Circulation patterns with very high current speeds (Wilmot, 2010) found within Foul and Folly Bays appear to be unfavorable for coral recruitment (Lugo-Fernandez, 2001; Blanco-Martin, 2006) especially in the shallow algal dominated areas. Station eight situated on the edge of Foul Bay seemed to be most suitable for coral growth as it had the highest diversity and percentage cover of corals. This is further supported by the fact that this station had the highest abundance of massive reef-building corals (Loya, 1976; Goreau, 1959) corals such as M. annularis, M. cavernosa and Diploria strigosa.

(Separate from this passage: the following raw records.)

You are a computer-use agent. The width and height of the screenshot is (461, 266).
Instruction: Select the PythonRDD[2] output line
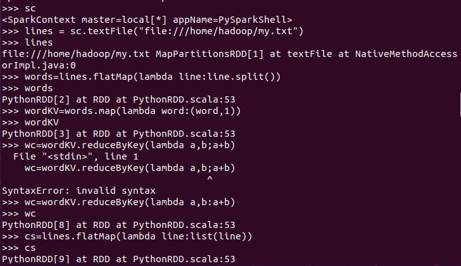click(x=118, y=99)
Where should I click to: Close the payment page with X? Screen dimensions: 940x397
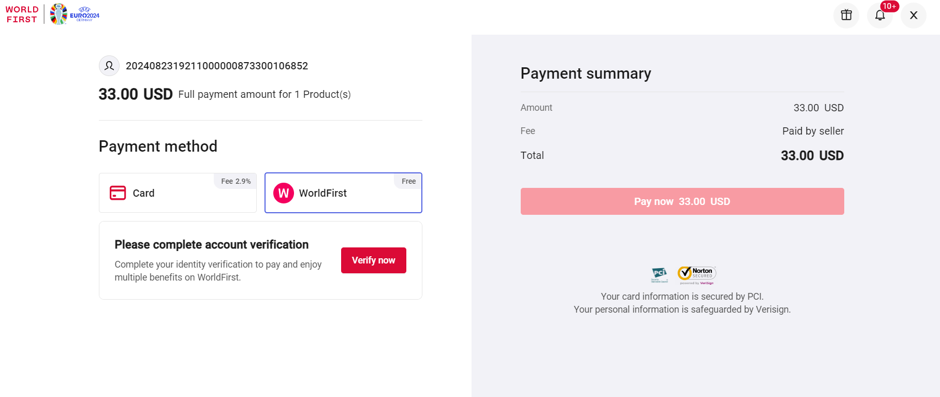click(914, 15)
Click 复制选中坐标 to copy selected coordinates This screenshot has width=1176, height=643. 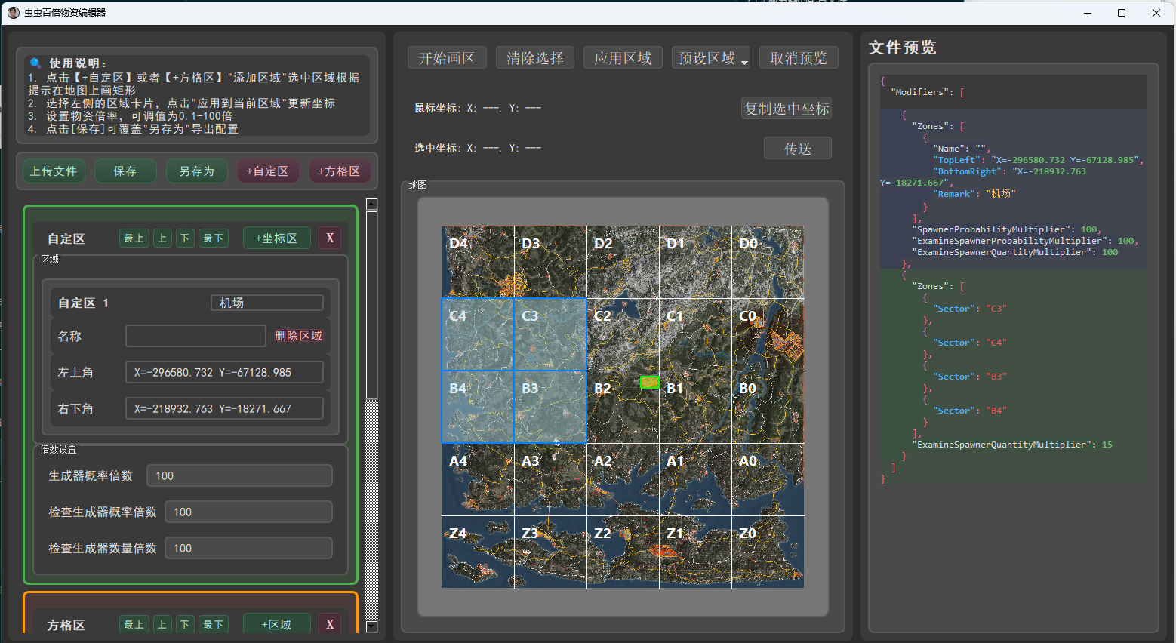click(787, 107)
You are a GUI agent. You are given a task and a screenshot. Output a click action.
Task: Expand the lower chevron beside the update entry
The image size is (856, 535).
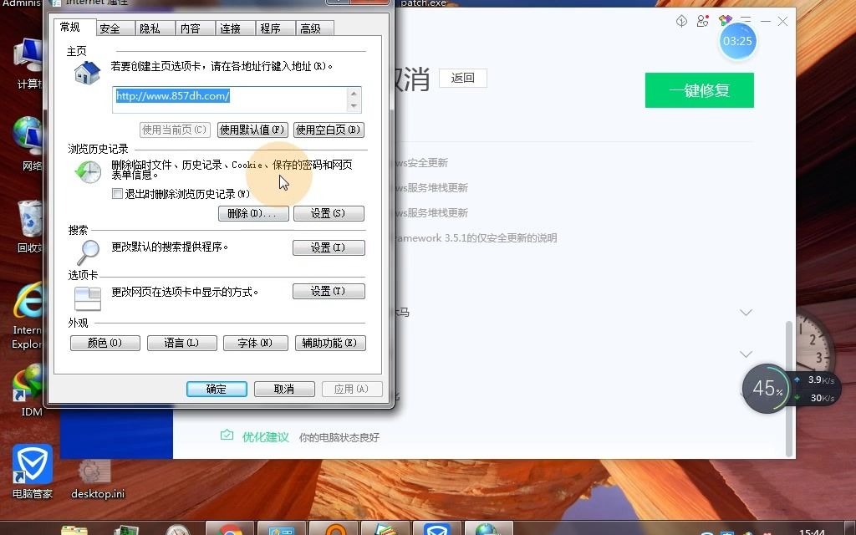(745, 354)

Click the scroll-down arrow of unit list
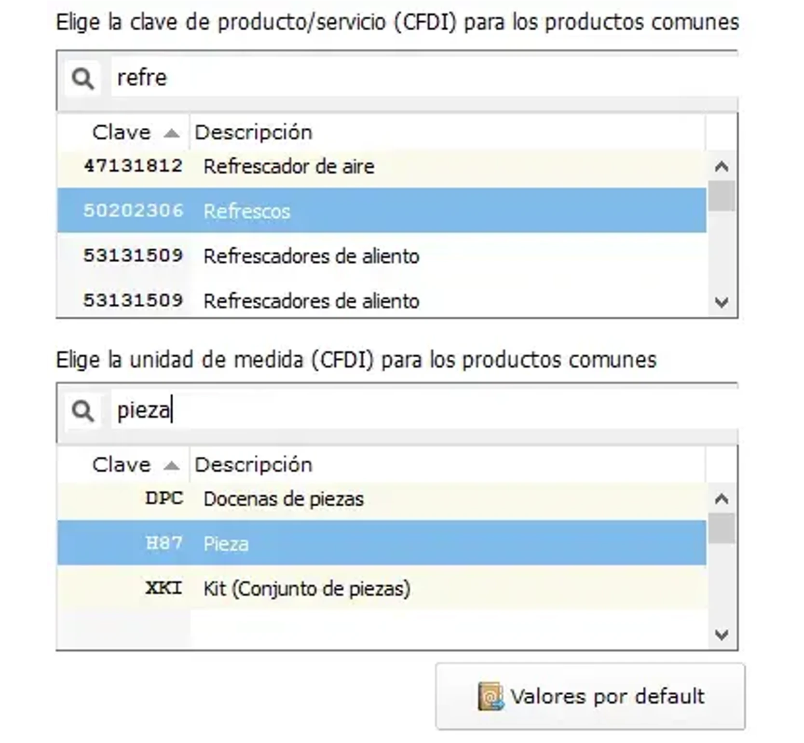(721, 635)
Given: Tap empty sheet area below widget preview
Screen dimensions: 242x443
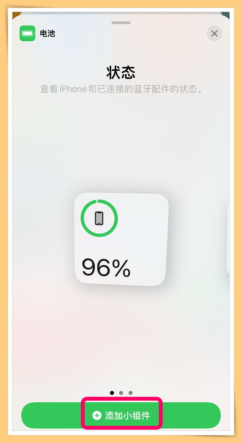Looking at the screenshot, I should (x=121, y=336).
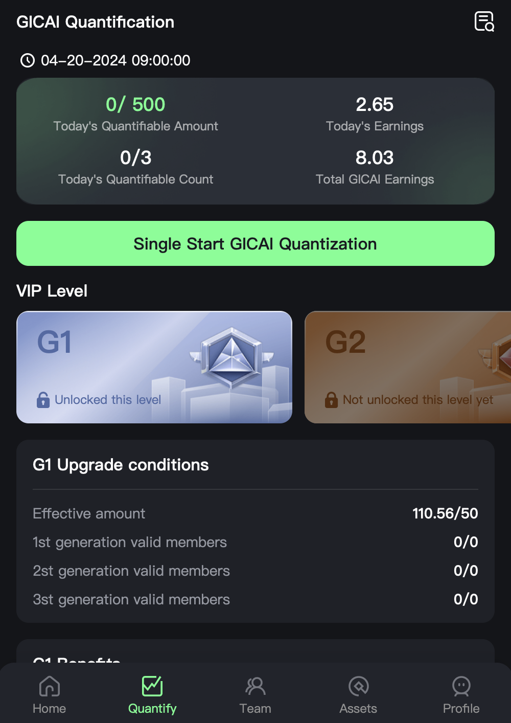Start Single Start GICAI Quantization
511x723 pixels.
(256, 243)
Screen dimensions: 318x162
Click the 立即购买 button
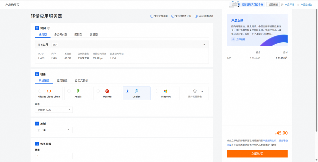click(x=257, y=154)
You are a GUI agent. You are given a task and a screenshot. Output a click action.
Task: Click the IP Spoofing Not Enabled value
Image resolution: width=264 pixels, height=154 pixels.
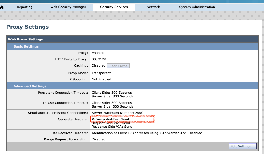point(101,79)
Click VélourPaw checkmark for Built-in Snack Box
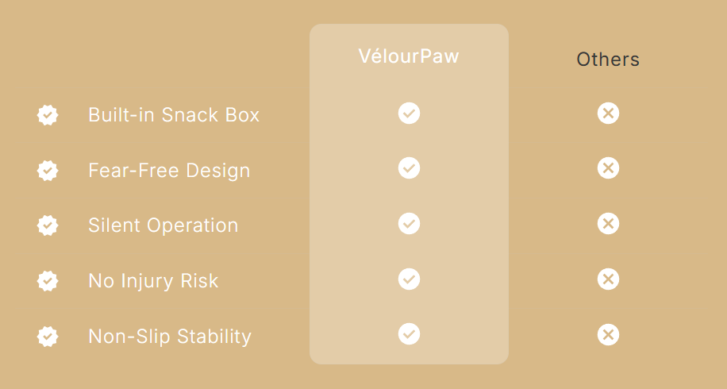This screenshot has height=389, width=727. coord(409,113)
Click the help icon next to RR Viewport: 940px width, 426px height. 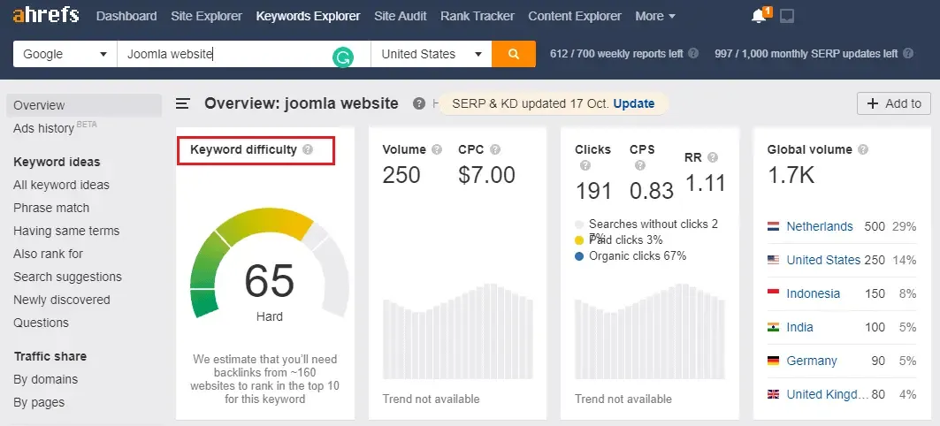[x=712, y=157]
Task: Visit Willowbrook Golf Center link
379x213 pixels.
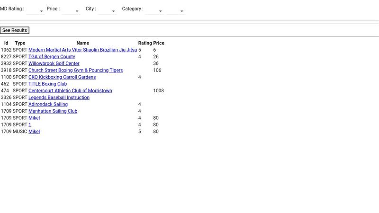Action: 54,63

As expected, diversity and coral cover showed a positive correlation with progression from shallow stations to the deeper station eight (Porter, 1974). While the coral cover at station eight was much higher than average, by comparison the average coral cover of the Morant Wetlands was found to be 20% of the average coral cover found at Lime Cay, another south coast area (McNaught, 2007) .
Composition of other living and non-living substrate types: The rock-like pavement which would represent the fore-reef area seen across stations one to seven was thought to have been a part of what was a healthy, continuous barrier reef system as seen in older maps. The presence of this rock-like pavement was one of the reasons for sampling parallel to the shoreline.
The Morant Wetlands, now dominated by algae, seemed to have undergone a coral-algae phase-shift when compared to many reefs across Jamaica and the Caribbean (LaPointe, 1997; Hughes, 1994; Wilkinson, 2008; Bruno, Sweatman, Precht, Selig & Schutte, 2009). Macroalgae showed a general trend increasing from station one to eight with the more fleshy algae (e.g. Sargassum, Dictyota and Turbinaria) in the shallow areas (Hudson, 1985) and the calcareous algae Halimeda being most abundant at station eight (deep station) was similar to observations by McNaught (2007), working near Lime Cay.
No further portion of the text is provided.